課題一覧 ->
1. 提供テキストによると、エクセンシアはどの国を本拠とするスタートアップか答えよ。
2. 次の(a)〜(c)が提供テキストの内容と合うかを判断し、それぞれ「はい」か「いいえ」で答えたうえで、決め手となる本文の語句を引用せよ。(a) エクセンシアが構築した創薬プラットフォームはケンタウロス・ケミストと呼ばれる。(b) エクセンシアでは、専門家たちが戦略を立てた後に、ディープラーニングで疾患候補を絞り込む。(c) アクティブ・ラーニングシステムは大量のデータポイントをもとに学習する。

提供テキスト ->
●コ・ラボ
コ・ラボ戦略は、科学をはじめ知識集約的な分野において、人間主導・機械駆動による発見を通じて卓越した成果を生み出す。自動化と機械学習によって人間の知識を最高レベルで活用できるようになった専門家と知識労働者は、強力な技術プラットフォームを駆使して生産性を指数関数的に高め、価値を増大させ、高い参入障壁を築いている。
英国を本拠とするスタートアップのエクセンシアは、ケンタウロス・ケミストと呼ばれるAI駆動型の創薬プラットフォームを構築した。
ターゲットとする疾患を特定するために、同社は最初にディープラーニングのアルゴリズムを適用し、ほぼ無限に存在する潜在的な疾患候補を絞り込む。その後、同社の専門家たちが戦略を立て、それをケンタウロス・ケミストの「アクティブ・ラーニング」システムが実行する。このシステムはデータ効率の高いアルゴリズムに頼りながら、限られたデータポイントをもとに、創薬データセットの特定に向けて「学習」する。

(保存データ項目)
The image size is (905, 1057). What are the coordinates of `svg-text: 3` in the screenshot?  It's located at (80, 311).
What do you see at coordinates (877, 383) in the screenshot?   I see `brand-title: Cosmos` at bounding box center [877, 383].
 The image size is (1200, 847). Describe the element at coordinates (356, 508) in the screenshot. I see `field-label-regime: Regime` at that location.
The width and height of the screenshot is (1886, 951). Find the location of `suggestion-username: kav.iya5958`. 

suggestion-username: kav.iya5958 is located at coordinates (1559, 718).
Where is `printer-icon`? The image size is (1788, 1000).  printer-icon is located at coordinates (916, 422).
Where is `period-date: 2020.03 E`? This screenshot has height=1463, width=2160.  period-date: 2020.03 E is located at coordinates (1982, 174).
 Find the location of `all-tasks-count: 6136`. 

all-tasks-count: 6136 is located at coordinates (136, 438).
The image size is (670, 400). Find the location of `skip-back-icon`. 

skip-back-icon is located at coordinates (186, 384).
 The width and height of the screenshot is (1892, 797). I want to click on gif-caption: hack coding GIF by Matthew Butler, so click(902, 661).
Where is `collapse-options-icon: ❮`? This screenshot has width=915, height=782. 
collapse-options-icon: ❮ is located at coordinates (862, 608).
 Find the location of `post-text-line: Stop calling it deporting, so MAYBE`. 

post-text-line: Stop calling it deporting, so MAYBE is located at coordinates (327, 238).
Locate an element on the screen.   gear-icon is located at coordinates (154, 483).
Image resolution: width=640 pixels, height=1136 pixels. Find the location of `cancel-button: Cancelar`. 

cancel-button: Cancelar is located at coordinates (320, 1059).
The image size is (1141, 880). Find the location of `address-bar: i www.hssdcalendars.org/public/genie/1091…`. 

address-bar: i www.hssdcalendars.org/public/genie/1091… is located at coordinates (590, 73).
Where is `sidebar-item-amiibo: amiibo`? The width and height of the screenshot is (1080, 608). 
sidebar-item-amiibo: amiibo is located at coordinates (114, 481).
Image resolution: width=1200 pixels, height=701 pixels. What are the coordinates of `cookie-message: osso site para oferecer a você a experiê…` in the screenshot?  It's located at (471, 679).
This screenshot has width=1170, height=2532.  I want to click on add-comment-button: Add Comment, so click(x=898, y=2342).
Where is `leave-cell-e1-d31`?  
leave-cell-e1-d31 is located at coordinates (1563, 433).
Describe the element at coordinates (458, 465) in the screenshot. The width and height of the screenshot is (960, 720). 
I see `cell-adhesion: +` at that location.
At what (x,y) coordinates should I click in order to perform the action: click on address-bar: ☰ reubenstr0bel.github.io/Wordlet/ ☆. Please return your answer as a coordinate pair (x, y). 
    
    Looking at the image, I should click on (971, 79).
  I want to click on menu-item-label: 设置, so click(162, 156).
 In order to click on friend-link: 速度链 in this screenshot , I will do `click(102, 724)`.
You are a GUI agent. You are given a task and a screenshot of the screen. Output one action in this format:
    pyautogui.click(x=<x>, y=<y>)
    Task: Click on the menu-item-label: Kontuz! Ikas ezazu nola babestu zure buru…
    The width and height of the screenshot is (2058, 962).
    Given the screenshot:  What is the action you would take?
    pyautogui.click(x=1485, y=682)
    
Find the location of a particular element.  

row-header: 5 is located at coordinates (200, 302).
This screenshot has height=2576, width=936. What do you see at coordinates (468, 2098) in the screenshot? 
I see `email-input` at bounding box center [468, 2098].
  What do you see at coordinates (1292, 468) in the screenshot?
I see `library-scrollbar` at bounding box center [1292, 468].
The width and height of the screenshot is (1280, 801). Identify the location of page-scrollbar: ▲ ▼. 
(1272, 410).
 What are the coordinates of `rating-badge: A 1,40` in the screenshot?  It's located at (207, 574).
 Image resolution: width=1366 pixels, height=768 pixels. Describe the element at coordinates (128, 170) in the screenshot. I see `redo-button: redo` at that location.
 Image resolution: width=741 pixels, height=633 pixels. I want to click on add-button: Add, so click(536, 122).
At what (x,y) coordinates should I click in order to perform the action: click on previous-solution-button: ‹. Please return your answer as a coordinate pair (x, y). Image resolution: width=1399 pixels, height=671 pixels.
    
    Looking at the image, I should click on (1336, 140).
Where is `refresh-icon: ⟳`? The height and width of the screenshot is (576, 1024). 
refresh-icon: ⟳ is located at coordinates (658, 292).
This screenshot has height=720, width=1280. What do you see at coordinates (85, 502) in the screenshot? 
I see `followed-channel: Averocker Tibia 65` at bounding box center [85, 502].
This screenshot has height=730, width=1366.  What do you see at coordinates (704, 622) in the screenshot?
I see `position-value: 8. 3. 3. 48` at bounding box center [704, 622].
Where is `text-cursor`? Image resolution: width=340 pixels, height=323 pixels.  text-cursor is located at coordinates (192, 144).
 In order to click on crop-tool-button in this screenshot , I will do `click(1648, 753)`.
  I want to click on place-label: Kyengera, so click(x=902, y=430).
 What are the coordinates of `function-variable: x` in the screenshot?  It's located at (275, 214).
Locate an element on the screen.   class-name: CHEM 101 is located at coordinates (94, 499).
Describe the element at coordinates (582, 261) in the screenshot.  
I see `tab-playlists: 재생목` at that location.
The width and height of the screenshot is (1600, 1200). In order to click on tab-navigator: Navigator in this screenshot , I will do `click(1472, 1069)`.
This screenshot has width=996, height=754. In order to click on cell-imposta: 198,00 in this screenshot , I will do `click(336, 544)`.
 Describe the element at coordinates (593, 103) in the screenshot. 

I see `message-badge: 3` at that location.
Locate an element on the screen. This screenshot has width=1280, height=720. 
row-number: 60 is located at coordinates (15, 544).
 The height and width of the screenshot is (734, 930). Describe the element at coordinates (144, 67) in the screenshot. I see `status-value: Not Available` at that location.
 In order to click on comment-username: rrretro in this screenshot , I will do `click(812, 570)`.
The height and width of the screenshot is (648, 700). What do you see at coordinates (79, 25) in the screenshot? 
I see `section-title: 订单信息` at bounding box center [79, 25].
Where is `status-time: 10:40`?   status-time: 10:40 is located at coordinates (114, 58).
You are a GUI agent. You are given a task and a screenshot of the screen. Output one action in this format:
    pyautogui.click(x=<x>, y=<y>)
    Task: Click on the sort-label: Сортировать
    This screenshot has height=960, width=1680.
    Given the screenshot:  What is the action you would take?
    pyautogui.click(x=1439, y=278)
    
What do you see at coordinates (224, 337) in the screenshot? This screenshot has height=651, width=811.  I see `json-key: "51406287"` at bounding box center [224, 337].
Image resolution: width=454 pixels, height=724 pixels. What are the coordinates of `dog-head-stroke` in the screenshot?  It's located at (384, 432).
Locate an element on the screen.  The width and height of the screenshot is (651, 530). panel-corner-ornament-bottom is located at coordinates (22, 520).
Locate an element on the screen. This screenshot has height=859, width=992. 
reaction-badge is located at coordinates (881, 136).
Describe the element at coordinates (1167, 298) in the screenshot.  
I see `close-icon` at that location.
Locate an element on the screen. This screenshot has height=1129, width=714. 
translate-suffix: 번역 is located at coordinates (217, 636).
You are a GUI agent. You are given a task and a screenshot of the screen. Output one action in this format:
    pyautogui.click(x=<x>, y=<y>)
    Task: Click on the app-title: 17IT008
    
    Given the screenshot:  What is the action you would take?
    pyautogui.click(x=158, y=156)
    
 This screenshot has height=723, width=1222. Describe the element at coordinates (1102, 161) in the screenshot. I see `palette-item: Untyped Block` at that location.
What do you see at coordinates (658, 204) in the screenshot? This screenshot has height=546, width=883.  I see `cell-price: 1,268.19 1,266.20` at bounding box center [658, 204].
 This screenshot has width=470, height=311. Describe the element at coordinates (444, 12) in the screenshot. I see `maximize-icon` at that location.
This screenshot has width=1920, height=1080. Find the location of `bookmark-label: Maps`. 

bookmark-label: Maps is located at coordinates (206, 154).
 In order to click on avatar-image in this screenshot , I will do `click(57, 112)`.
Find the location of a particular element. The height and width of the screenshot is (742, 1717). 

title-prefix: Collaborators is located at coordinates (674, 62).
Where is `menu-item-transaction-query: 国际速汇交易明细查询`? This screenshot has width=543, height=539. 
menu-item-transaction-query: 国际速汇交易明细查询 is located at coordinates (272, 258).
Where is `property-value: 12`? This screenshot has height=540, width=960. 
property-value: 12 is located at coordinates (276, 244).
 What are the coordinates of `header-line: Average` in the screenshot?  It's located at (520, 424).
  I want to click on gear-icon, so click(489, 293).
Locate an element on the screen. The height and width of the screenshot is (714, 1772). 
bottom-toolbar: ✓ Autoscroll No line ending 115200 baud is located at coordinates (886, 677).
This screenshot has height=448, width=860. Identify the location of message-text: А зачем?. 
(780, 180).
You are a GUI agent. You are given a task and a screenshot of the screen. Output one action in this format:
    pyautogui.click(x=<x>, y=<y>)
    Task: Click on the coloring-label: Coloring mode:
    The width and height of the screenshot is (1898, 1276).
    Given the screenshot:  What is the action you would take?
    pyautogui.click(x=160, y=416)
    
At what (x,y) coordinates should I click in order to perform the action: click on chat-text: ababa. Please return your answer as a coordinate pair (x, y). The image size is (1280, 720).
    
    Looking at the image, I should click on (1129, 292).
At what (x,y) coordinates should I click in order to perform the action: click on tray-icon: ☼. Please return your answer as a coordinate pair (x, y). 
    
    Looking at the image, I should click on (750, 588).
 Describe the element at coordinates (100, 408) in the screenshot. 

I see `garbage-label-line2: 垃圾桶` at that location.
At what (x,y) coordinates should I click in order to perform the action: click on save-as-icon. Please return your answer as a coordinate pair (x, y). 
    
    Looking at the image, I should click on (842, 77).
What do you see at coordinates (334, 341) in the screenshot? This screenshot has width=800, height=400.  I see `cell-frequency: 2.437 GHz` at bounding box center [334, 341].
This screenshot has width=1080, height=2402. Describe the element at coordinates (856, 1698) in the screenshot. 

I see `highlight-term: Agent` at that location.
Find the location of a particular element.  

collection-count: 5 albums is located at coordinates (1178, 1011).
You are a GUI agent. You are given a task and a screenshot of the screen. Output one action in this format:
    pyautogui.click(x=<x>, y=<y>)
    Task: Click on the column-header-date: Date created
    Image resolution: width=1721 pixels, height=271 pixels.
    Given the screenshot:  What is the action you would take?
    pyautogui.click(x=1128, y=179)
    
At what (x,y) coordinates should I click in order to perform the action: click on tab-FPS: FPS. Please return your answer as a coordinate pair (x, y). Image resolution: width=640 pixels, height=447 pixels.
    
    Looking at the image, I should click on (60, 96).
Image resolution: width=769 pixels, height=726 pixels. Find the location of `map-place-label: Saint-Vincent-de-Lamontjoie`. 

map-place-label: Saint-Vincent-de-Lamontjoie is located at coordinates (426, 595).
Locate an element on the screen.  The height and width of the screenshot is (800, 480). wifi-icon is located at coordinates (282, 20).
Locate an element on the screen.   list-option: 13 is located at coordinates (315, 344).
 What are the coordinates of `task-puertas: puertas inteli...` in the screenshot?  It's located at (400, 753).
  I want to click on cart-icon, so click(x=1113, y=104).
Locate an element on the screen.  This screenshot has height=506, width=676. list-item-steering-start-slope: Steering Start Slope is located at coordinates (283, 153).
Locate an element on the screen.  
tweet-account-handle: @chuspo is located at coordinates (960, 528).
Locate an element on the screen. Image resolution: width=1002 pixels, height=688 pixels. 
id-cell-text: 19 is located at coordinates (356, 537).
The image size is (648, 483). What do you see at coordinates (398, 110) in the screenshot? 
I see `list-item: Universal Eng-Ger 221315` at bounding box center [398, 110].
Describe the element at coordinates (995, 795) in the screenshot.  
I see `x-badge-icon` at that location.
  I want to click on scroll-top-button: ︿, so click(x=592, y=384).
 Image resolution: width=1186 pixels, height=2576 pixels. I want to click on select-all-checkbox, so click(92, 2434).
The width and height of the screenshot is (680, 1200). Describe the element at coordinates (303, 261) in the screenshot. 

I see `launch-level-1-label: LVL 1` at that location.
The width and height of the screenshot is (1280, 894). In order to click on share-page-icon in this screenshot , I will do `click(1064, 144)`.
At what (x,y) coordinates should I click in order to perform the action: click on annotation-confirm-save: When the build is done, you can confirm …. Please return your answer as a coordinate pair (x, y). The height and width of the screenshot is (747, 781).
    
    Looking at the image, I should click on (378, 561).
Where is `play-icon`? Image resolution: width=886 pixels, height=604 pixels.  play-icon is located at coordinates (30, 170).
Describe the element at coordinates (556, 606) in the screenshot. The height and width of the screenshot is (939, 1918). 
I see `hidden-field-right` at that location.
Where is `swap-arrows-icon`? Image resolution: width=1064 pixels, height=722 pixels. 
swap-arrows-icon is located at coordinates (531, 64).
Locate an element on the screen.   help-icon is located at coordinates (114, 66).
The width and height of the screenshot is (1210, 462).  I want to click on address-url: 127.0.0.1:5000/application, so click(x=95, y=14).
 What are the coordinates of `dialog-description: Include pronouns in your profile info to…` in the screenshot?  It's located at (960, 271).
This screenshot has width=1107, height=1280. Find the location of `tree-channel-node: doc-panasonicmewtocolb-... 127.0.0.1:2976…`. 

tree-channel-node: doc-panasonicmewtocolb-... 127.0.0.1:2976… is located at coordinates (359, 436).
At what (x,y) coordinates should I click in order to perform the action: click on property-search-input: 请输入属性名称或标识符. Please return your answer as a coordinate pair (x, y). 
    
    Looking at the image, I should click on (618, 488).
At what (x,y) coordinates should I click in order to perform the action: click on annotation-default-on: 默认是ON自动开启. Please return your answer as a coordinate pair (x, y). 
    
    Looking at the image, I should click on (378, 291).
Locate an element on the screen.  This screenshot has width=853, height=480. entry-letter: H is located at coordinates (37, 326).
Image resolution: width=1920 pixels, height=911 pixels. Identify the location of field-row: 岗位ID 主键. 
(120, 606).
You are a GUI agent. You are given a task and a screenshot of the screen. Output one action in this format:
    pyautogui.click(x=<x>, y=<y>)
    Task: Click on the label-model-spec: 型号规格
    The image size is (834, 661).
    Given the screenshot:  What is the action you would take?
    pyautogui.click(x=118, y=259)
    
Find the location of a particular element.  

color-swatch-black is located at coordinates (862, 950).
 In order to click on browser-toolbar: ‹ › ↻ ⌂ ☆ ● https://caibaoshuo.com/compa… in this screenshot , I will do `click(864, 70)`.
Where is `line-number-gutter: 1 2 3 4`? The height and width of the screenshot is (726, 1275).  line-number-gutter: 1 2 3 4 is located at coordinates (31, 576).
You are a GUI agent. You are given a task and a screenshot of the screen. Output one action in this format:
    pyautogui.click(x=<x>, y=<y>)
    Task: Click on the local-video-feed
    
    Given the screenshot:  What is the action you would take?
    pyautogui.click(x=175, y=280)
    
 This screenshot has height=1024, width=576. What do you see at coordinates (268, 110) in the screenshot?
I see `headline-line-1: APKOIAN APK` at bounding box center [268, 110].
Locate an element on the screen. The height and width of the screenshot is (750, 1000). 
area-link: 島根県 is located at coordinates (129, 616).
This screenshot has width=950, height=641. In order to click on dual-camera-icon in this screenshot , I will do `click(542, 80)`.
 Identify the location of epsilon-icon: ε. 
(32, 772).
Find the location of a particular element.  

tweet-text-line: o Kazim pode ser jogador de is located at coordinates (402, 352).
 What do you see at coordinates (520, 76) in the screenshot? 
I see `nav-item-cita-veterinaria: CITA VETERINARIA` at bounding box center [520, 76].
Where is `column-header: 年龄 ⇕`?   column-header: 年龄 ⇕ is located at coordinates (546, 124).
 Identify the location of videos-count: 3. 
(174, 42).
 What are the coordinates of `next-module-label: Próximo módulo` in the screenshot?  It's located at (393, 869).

解答 ->
1. 英国を本拠とするスタートアップである。

2.
(a) はい。「ケンタウロス・ケミストと呼ばれるAI駆動型の創薬プラットフォームを構築した」
(b) いいえ。「最初にディープラーニングのアルゴリズムを適用し」「その後、同社の専門家たちが戦略を立て」
(c) いいえ。「限られたデータポイントをもとに、創薬データセットの特定に向けて「学習」する」